La movilización en el sur del país estuvo marcada por momentos de alta tensión. Esta mañana, un importante despliegue de efectivos de la Policía Nacional y fuerzas tácticas (cascos azules) cercó a los manifestantes para impedirles el paso hacia los tramos de enlace del rally.
Los dirigentes gremiales, encabezados por la doctora Rossana González, secretaria general del Sinamed, denunciaron amedrentamiento y hostigamiento policial, señalando que el objetivo del gobierno de Santiago Peña es ocultar la dura realidad de los médicos y la crisis sanitaria.

Las protestas se replicaron en distintos puntos estratégicos del país. En el departamento de Misiones, al personal de blanco se sumó la Organización Campesina de Misiones (OCM) y realizaron cortes intermitentes de la Ruta PY01 en el Cruce Santa María, denunciando el vaciamiento de los hospitales regionales. Similares medidas de fuerza y cortes de ruta se registraron en San Pedro sobre las rutas PY03 y PY08, así como en Alto Paraná, donde los profesionales marcharon hasta las inmediaciones del microcentro de Ciudad del Este protagonizando bloqueos y actos simbólicos de protesta contra Santiago Peña y la ministra de Salud, María Teresa Barán.
Gobierno de Santiago Peña contra las cuerdas
La crisis también ha tenido fuertes repercusiones en el ámbito legislativo. Varios legisladores, como el senador oficialista Gustavo Leite, criticaron duramente al Gobierno por la falta de interés y el mal manejo de las negociaciones, señalando que los ministros -María Teresa Barán de Salud Pública y Óscar Lovera de Economía- están totalmente desconectados de la dura realidad que se vive en los hospitales.

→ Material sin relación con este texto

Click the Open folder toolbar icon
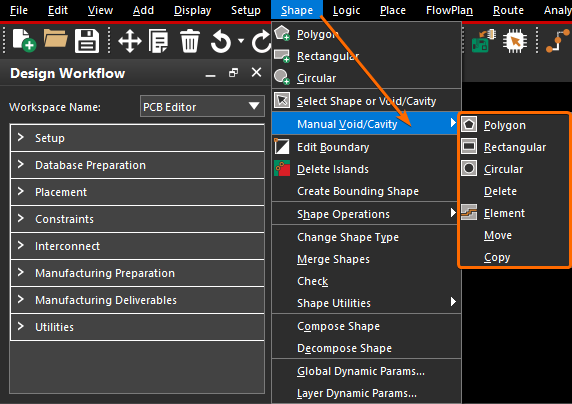55,39
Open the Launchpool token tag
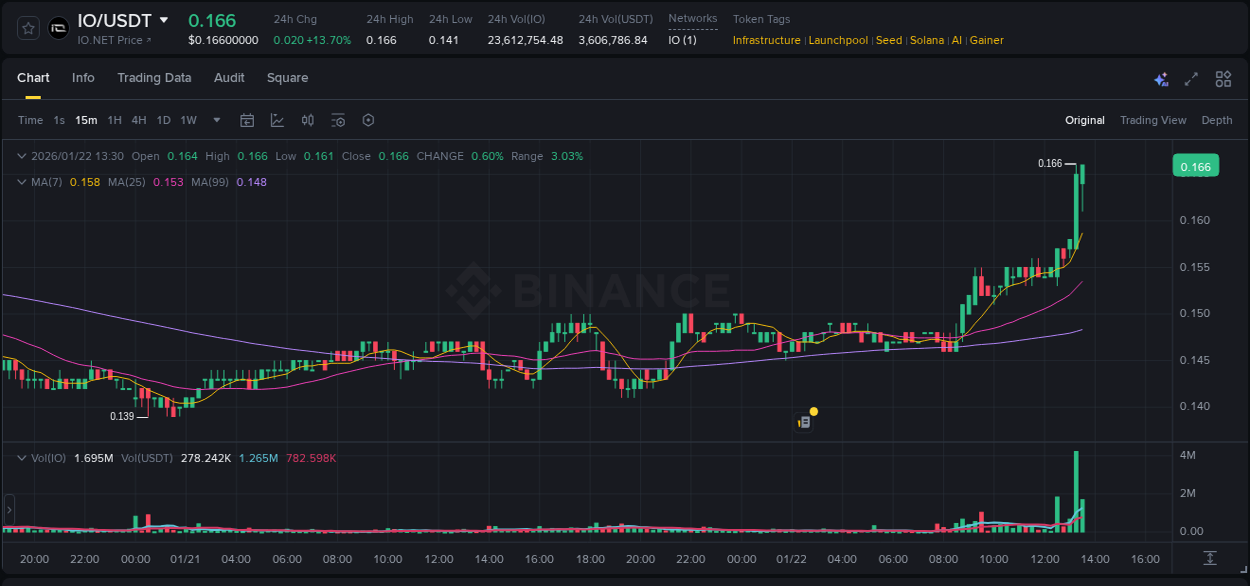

Mientras el Ministerio de Salud responde con promesas a largo plazo —como crear una carrera sanitaria que tardaría años en aplicarse—, los sindicatos rechazaron estas propuestas. Para los médicos, se trata apenas de “falsas promesas” que solo buscan ganar tiempo, sin resolver el problema más urgente: la falta de medicamentos y sueldos que ya no alcanzan para vivir.
En este quinto día de huelga, el sentimiento predominante en el sector médico es de profunda frustración y abandono estatal. Con las cartas de renuncia redactadas y la advertencia firme de formalizar las dimisiones a primera hora del lunes, el gobierno de Santiago Peña se encuentra ante un inminente colapso histórico de consecuencias irreparables para la vida de miles de ciudadanos paraguayos.